Professor Edward Gobina, of Robert Gordon University’s School of Engineering, has received a major Canadian grant for his work with carbon dioxide (CO2).
The C$500,000 (£272,000) grant, by the Climate Change and Emissions Management Corporation (CCEMC) of Alberta, covers a research project which uses technology to convert CO2 into useful chemical components.
RGU was the only UK university to receive funding from the first round of CCEMC’s C$35million Grand Challenge competition, which put out an international call for submissions with a goal to significantly reduce greenhouse gas emissions by fostering development of technologies that create new carbon-based, value added products and markets.
Professor Gobina is developing a device, termed a catalytic membrane reactor, capable of taking flue gases directly from an industrial plant such as a power station, and converting the captured CO2 component into a highly useful intermediate called synthesis gas (syngas).
This can then be utilised in the downstream manufacture of a variety of commercially important intermediary and feedstock chemicals.
Professor Gobina, says: “I am delighted that the project has been recognised at an international level and would like to thank the team at RGU who helped us to achieve success in the first round of the competition.
“This technology is a simple, economic, scalable and easily deployable system which yields a value-added product that will result in significant reduction of greenhouse gases.”
The catalytic membrane reactor consists of porous sintered metallic tubes which provide a structure for a catalytic coating able to promote chemical reactions.
The device will be fed using exhaust gases to rehabilitate the CO2 contained in the exhaust streams into value-added chemical products such as hydrogen and ammonia.
“The flue gas stream comprises CO2, water vapour and oxygen, and will be fed methane at an elevated temperature.

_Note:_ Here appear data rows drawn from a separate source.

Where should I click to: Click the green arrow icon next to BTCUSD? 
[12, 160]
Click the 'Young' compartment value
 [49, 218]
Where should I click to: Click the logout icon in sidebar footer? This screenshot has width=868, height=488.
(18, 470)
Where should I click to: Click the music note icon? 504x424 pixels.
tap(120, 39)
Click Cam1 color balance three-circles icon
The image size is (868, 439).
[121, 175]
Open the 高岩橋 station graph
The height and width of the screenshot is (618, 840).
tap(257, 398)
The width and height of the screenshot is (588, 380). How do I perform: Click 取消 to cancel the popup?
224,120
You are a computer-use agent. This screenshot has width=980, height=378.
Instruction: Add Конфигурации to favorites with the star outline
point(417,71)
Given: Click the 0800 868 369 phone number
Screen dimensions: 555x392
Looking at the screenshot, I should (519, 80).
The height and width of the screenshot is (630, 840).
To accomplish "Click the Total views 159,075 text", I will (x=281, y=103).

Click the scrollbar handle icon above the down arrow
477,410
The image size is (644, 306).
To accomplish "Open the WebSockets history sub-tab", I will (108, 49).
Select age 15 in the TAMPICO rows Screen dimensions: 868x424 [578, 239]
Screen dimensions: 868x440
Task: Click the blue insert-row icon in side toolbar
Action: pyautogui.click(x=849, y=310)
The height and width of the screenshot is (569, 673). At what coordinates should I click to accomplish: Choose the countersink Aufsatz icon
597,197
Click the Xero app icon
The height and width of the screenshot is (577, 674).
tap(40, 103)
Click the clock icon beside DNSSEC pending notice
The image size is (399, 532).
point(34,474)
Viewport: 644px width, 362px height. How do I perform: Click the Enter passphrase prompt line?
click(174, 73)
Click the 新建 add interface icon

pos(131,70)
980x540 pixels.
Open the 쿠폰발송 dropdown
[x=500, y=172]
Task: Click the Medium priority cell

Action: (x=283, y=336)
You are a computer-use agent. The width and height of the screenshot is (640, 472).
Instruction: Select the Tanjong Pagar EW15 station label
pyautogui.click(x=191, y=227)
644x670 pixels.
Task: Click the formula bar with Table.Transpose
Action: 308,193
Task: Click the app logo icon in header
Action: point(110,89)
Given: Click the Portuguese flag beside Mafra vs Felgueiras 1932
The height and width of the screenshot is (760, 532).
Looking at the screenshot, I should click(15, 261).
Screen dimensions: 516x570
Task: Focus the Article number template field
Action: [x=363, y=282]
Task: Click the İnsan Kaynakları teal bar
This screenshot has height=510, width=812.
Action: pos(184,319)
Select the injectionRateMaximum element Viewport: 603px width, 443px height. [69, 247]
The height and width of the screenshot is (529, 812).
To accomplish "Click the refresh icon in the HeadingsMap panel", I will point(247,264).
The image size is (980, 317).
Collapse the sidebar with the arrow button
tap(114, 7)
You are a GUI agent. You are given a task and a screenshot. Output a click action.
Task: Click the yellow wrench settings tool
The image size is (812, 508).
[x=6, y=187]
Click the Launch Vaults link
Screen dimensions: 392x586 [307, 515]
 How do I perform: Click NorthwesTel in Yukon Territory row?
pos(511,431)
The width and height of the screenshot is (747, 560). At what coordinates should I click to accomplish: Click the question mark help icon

The highly dispersed catalyst then converts the fed gases into highly useful chemical constituents,” says Gobina.
“Synthesis gas is perfect for onward conversion using gas-to-liquids chemical engineering technologies into products such as diesel fuel and important feedstock compounds for the chemical industries.
“Our hopes for the future are extremely high as the technology has the potential to also address flue gases from other processes such as refinery or petrochemical flue gases or coke oven flue gas. In the distant future, the process could be adapted to the direct conversion of CO2 from the atmosphere.”
Within the next two years, he hopes to establish a proof-of-process and develop an optimised miniature prototype reactor, helping to address any challenges presented in the catalyst’s performance, mass transfer limitations and scalability.
The technology is expected to be ready for commercialisation by 2020, with the largest market expected to be in North America due to the large concentration of fossil fuel generating plants and the availability of low cost natural gas.
The technology is expected to create a number of economic benefits such as an increase in employment in off-gas processing, and income generated from the production and sale of high-value chemicals.
The RGU project was one of three successful UK institutions selected from a total of 344 submissions from the 37 countries that responded to CCEMC’s call for proposals for the first round of the competition.
The CCEMC will in a year’s time put out another call for proposals that round one winners can apply for to receive additional funding, with one successful project receiving a $35million grant in the competition’s third stage.
Based in Alberta, Canada, the CCEMC announced the winners of the international Grand Challenge at Zero 2014: A Conference for Low Carbon Future.